Items listed in a dataset:
________

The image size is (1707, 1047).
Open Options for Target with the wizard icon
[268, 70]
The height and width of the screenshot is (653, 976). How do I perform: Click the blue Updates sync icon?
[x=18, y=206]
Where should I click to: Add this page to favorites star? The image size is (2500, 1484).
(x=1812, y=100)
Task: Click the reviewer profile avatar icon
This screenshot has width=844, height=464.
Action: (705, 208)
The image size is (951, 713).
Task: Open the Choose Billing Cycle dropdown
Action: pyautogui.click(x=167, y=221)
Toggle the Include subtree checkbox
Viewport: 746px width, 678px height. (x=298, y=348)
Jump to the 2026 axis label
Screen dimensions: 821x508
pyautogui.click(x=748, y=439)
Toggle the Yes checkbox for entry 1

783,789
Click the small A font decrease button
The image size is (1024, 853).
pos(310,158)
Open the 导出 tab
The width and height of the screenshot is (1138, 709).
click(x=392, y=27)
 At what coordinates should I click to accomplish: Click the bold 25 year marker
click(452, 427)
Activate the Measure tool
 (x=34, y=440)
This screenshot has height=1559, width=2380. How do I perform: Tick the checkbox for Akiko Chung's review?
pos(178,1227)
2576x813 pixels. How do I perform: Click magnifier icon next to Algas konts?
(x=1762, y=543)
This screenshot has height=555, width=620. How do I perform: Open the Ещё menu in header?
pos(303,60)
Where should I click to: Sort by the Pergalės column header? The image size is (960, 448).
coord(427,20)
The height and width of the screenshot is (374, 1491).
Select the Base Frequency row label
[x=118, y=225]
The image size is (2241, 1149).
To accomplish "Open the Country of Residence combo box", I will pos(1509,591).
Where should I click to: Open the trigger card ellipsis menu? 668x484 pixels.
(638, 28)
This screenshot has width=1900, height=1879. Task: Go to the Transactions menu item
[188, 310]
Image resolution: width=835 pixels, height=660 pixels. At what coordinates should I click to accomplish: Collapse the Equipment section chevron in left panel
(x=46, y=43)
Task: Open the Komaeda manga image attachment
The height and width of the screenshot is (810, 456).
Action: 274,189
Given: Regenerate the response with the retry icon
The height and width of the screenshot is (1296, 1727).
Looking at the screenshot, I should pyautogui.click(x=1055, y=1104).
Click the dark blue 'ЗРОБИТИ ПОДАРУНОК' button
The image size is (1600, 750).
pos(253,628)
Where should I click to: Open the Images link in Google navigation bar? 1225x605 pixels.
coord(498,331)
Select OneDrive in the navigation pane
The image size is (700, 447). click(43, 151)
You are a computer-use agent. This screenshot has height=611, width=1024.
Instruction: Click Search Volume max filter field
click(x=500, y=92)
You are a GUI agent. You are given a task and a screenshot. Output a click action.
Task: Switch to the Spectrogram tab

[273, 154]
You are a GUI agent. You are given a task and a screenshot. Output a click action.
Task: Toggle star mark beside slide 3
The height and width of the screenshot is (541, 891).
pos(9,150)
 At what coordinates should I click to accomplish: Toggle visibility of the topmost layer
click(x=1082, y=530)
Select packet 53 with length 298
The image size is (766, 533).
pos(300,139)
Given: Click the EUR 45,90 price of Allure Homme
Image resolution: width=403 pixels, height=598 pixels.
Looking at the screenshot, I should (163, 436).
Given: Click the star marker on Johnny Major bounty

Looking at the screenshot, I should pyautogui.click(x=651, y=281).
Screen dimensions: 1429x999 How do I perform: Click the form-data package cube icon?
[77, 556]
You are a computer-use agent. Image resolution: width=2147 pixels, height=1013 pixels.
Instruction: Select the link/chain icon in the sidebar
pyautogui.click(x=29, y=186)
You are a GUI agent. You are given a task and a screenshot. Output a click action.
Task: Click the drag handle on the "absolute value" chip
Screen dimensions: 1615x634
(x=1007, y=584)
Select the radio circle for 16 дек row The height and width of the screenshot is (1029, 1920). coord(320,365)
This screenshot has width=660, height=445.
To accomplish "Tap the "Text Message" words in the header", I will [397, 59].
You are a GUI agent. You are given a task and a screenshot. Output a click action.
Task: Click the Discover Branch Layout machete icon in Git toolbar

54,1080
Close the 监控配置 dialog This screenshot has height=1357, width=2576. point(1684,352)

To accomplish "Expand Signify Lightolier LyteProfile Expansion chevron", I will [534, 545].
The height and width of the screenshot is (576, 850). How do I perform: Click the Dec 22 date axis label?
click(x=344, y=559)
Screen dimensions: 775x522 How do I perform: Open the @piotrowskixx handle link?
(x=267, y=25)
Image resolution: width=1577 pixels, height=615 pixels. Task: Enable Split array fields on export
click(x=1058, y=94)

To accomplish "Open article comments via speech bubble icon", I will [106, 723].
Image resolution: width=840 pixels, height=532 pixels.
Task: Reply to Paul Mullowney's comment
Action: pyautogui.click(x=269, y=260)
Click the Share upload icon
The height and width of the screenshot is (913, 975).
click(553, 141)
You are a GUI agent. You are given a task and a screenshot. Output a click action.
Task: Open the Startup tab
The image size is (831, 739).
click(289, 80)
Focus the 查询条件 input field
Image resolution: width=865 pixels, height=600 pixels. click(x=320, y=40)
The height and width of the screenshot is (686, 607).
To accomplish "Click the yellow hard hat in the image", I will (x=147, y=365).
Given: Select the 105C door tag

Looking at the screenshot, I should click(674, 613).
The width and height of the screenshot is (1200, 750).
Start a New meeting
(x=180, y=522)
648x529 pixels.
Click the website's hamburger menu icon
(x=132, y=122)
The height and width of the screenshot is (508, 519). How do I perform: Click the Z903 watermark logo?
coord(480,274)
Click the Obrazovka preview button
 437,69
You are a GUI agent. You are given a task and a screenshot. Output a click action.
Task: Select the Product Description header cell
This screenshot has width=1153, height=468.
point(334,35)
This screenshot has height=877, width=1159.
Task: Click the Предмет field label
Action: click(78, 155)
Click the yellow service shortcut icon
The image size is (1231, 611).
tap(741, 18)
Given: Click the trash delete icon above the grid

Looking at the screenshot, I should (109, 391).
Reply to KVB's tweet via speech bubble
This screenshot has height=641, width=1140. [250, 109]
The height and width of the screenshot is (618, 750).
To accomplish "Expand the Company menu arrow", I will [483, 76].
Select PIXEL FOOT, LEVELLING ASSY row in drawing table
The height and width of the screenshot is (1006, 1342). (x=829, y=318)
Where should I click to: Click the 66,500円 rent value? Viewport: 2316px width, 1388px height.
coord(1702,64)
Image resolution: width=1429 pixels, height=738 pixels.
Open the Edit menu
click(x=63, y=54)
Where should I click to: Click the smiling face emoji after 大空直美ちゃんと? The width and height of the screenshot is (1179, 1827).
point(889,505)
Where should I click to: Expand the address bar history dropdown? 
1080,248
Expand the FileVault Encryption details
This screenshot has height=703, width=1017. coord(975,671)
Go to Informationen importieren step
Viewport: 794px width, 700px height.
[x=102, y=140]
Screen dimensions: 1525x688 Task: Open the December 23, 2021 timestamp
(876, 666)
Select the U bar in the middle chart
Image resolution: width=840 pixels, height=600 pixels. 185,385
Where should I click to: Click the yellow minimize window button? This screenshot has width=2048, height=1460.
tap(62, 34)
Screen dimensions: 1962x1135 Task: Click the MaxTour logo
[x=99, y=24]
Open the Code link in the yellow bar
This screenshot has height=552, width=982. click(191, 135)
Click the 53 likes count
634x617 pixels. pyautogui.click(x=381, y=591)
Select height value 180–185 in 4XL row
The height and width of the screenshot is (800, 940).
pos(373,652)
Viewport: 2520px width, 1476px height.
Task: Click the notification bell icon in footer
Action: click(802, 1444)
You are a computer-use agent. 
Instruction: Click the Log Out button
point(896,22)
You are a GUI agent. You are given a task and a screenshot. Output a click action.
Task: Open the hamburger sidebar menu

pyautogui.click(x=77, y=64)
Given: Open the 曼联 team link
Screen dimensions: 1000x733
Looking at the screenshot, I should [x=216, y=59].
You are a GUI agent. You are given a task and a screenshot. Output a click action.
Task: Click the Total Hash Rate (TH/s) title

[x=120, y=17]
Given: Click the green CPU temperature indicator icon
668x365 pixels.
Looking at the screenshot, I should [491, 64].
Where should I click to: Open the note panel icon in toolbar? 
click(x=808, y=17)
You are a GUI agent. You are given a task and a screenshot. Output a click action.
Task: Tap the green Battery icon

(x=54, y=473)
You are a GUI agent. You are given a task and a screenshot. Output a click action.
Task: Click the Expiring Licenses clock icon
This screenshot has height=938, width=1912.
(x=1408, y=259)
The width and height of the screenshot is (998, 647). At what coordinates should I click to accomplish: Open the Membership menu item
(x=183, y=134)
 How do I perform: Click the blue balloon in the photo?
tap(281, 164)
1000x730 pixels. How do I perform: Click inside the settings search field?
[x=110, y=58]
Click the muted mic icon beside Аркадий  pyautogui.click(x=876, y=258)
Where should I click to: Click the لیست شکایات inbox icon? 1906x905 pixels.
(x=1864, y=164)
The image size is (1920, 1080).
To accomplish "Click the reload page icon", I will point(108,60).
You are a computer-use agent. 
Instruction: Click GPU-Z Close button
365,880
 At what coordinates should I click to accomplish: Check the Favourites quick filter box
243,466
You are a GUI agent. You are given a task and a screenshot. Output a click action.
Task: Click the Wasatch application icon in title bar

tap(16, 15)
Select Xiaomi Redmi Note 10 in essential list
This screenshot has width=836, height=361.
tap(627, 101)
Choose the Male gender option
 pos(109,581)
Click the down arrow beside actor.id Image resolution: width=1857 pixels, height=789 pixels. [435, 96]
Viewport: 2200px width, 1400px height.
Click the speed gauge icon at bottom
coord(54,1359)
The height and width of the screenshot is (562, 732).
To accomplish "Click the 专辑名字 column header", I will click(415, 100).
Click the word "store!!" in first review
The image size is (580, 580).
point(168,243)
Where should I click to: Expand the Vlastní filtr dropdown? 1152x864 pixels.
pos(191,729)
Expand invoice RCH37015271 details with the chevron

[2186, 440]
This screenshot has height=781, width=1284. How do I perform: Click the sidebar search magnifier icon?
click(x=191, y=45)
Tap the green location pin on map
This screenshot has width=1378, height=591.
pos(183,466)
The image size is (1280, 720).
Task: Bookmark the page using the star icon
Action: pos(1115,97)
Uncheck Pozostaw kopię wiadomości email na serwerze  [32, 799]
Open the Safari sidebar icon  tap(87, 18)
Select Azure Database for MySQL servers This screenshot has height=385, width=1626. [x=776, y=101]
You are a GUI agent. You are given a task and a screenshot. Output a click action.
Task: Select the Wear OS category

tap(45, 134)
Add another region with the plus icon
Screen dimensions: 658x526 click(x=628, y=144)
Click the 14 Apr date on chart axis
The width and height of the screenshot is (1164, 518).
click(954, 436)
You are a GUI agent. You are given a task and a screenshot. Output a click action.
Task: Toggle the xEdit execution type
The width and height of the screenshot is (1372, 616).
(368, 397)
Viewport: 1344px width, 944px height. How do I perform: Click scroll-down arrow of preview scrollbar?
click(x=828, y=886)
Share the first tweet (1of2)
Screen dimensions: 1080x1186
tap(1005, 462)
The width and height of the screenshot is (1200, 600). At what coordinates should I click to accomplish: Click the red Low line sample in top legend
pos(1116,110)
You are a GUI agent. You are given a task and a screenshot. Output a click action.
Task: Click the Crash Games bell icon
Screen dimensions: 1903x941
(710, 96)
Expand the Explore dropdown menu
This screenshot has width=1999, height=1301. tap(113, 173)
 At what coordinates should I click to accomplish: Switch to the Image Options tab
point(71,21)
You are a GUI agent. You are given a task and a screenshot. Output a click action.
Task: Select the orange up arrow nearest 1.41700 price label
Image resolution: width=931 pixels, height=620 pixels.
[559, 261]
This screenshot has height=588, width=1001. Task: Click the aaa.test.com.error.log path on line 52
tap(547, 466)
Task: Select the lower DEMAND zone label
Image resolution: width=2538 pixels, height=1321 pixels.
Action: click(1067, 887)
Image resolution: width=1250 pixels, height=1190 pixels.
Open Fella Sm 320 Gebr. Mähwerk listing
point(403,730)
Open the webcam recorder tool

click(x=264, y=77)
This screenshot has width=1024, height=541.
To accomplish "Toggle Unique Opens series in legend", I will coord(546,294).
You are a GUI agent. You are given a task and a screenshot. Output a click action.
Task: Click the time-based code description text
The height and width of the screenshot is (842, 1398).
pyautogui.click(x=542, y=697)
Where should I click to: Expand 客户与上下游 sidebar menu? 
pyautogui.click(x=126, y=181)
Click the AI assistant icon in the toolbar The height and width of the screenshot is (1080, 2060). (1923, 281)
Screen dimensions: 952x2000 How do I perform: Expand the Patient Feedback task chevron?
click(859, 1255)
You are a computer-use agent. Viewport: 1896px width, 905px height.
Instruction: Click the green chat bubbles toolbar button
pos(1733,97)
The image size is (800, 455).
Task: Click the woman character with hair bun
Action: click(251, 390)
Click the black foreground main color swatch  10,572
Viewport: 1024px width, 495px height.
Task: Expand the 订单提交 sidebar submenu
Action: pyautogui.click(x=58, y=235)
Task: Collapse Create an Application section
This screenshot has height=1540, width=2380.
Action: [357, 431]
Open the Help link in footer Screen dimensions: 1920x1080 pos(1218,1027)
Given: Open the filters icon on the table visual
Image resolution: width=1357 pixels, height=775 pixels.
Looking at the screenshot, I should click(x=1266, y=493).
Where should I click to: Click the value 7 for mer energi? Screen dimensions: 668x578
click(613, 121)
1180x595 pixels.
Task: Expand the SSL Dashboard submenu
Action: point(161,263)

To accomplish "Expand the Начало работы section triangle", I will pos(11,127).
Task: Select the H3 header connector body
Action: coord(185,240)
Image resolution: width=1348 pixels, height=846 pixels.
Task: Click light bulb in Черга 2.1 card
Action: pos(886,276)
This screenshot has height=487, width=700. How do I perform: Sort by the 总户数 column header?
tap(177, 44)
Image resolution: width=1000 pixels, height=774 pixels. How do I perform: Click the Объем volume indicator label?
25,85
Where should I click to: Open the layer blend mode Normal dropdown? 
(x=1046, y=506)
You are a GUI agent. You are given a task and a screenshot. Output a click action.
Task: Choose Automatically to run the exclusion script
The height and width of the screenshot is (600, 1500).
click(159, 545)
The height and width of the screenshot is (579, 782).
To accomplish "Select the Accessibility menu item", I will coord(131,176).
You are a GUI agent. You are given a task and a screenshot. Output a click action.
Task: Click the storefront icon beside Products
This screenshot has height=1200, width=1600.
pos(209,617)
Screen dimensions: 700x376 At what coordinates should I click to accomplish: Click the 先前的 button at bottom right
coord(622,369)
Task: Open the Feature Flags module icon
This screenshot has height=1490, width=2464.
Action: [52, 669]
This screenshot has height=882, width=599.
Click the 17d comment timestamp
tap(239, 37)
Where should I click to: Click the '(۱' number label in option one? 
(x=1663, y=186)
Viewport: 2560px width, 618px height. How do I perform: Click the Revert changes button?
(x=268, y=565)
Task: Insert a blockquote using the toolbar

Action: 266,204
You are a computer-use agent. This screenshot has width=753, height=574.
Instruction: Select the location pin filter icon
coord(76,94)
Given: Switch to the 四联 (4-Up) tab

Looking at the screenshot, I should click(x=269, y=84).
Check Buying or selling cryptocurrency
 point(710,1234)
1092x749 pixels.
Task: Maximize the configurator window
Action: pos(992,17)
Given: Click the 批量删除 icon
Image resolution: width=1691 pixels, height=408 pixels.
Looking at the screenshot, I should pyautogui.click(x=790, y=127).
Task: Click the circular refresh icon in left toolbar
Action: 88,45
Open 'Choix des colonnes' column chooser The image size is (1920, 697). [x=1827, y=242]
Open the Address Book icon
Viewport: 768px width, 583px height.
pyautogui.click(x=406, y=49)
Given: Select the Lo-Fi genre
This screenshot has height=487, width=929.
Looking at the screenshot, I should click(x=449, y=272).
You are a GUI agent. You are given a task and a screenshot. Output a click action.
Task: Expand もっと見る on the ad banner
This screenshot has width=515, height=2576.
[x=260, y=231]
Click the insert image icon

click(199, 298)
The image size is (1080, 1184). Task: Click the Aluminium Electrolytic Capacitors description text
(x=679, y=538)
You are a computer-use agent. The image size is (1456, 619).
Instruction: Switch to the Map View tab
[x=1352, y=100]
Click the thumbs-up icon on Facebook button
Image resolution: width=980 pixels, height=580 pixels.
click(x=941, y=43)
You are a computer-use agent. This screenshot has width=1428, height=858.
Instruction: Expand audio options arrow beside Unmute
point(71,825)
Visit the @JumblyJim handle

________

◆ Aim of the task: Lay out the records as a JSON list of strings, one string per line with blank lines omitted, beginning at the line containing "Given: Click the EUR" and continuing through the line containing "Close the 监控配置".

◆ In response:
[
  "Given: Click the EUR 45,90 price of Allure Homme",
  "Image resolution: width=403 pixels, height=598 pixels.",
  "Looking at the screenshot, I should (163, 436).",
  "Given: Click the star marker on Johnny Major bounty",
  "Looking at the screenshot, I should pyautogui.click(x=651, y=281).",
  "Screen dimensions: 1429x999 How do I perform: Click the form-data package cube icon?",
  "[77, 556]",
  "You are a computer-use agent. Image resolution: width=2147 pixels, height=1013 pixels.",
  "Instruction: Select the link/chain icon in the sidebar",
  "pyautogui.click(x=29, y=186)",
  "You are a GUI agent. You are given a task and a screenshot. Output a click action.",
  "Task: Click the drag handle on the \"absolute value\" chip",
  "Screen dimensions: 1615x634",
  "(x=1007, y=584)",
  "Select the radio circle for 16 дек row The height and width of the screenshot is (1029, 1920). coord(320,365)",
  "This screenshot has width=660, height=445.",
  "To accomplish \"Tap the \"Text Message\" words in the header\", I will [397, 59].",
  "You are a GUI agent. You are given a task and a screenshot. Output a click action.",
  "Task: Click the Discover Branch Layout machete icon in Git toolbar",
  "54,1080",
  "Close the 监控配置 dialog This screenshot has height=1357, width=2576. point(1684,352)"
]